## EXERCISE TASK
Please copy every one of the records below word for word, with no changes.

-- begin EXERCISE MATERIALS --

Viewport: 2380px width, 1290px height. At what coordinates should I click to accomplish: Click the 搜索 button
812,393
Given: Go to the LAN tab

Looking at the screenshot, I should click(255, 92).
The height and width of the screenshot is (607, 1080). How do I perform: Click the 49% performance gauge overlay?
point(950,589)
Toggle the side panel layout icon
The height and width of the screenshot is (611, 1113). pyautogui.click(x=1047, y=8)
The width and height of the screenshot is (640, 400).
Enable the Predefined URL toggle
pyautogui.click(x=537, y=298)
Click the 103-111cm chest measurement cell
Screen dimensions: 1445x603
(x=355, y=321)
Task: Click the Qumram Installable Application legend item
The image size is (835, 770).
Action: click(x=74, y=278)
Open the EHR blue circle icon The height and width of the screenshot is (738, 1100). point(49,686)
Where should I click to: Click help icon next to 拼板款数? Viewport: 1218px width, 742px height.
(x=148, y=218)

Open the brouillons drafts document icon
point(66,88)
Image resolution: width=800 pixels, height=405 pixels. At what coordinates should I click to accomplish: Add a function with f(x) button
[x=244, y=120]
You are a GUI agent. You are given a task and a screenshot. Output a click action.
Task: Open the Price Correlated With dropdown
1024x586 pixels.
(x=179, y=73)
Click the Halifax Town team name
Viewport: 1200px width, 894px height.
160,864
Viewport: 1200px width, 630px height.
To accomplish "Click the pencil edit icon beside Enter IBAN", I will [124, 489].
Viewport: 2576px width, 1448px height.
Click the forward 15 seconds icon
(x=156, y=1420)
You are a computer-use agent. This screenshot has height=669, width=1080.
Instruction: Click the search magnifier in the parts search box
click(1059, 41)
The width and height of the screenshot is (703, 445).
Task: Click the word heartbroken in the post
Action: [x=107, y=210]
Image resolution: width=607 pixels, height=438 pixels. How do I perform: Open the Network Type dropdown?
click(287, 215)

-- end EXERCISE MATERIALS --

## PROBLEM SOLUTION
Viewport: 2380px width, 1290px height. At what coordinates should I click to accomplish: Click the 搜索 button
812,393
Given: Go to the LAN tab

Looking at the screenshot, I should click(255, 92).
The height and width of the screenshot is (607, 1080). How do I perform: Click the 49% performance gauge overlay?
point(950,589)
Toggle the side panel layout icon
The height and width of the screenshot is (611, 1113). pyautogui.click(x=1047, y=8)
The width and height of the screenshot is (640, 400).
Enable the Predefined URL toggle
pyautogui.click(x=537, y=298)
Click the 103-111cm chest measurement cell
Screen dimensions: 1445x603
(x=355, y=321)
Task: Click the Qumram Installable Application legend item
The image size is (835, 770).
Action: click(x=74, y=278)
Open the EHR blue circle icon The height and width of the screenshot is (738, 1100). point(49,686)
Where should I click to: Click help icon next to 拼板款数? Viewport: 1218px width, 742px height.
(x=148, y=218)

Open the brouillons drafts document icon
point(66,88)
Image resolution: width=800 pixels, height=405 pixels. At what coordinates should I click to accomplish: Add a function with f(x) button
[x=244, y=120]
You are a GUI agent. You are given a task and a screenshot. Output a click action.
Task: Open the Price Correlated With dropdown
1024x586 pixels.
(x=179, y=73)
Click the Halifax Town team name
Viewport: 1200px width, 894px height.
160,864
Viewport: 1200px width, 630px height.
To accomplish "Click the pencil edit icon beside Enter IBAN", I will [124, 489].
Viewport: 2576px width, 1448px height.
Click the forward 15 seconds icon
(x=156, y=1420)
You are a computer-use agent. This screenshot has height=669, width=1080.
Instruction: Click the search magnifier in the parts search box
click(1059, 41)
The width and height of the screenshot is (703, 445).
Task: Click the word heartbroken in the post
Action: [x=107, y=210]
Image resolution: width=607 pixels, height=438 pixels. How do I perform: Open the Network Type dropdown?
click(287, 215)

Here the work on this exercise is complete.